Recipe: Chai Carrot Cake

If you love anything chai, you're in for a real treat! This super easy carrot cake recipe makes for the perfect mid-morning or afternoon delight. It's made using the Organic India Tea in the October Conscious Box and is a healthier alternative to a cafe-made tea cake which are often packed with refined sugar. Keep scrolling for the recipe!

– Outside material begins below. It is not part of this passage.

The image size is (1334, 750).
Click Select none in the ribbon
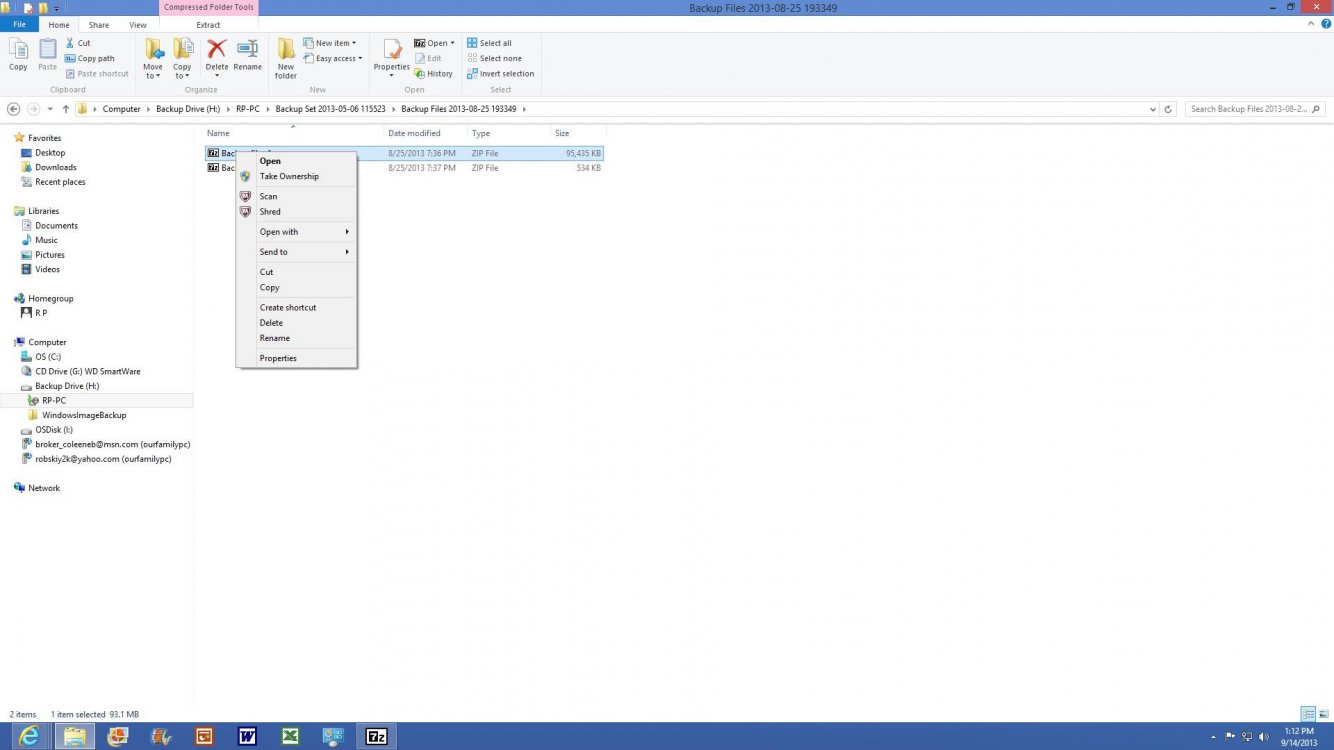(495, 58)
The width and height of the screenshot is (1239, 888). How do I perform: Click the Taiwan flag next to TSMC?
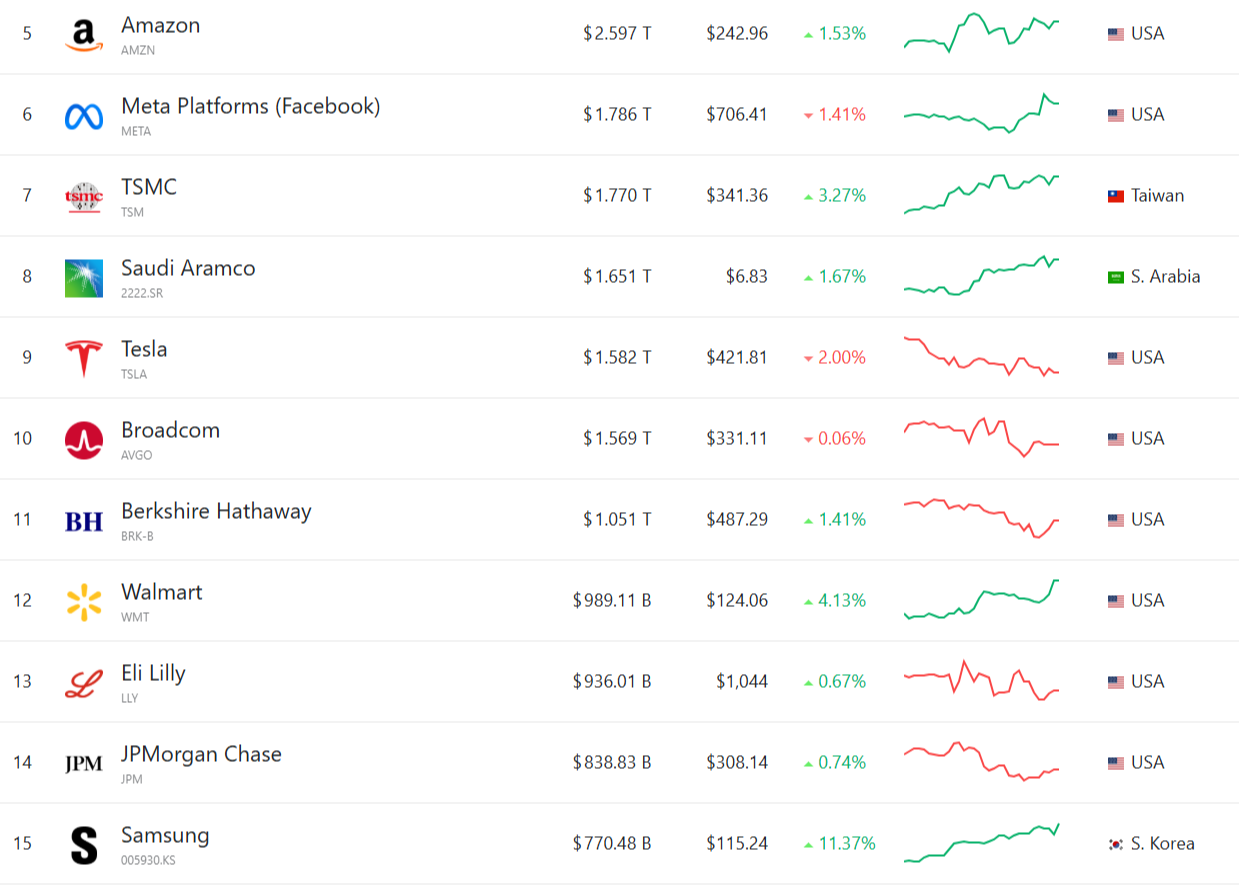[x=1116, y=196]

3/4 cup GF all-purpose flour

1/3 cup coconut sugar

1/2 cup grated carrot, squeezed to remove moisture

1/2 cup applesauce

1 egg

1/2 cup oat milk (we love Minor Figures)

1 tbsp olive oil 

1/2 tsp baking powder

1/2 tsp baking soda

1 tsp cinnamon

1/2 tsp ground ginger

1/2 tsp ground nutmeg

2 Organic India Tea tea bags


1. Preheat the oven to 180ºC.
2. Pour the oat milk into a small saucepan and add the two Organic India Tea teabags. Simmer (with a lid on, to prevent the milk from evaporating) for 5 minutes, until the tea bags have infused the milk. Remove from the heat, discard the tea bags and set aside to cool.
3. In a bowl, combine the applesauce, egg, cooled oat milk, carrots, olive oil and coconut sugar.
4. In a separate bowl, combine the GF flour, baking powder, baking soda, cinnamon, nutmeg and ginger.
5. Combine the wet and dry ingredients and stir until evenly incorporated. 
6. Spoon into a lightly greased or lined loaf tin and bake for 50 minutes to an hour, until golden brown on top and a skewer or knife inserted comes out clean. Enjoy!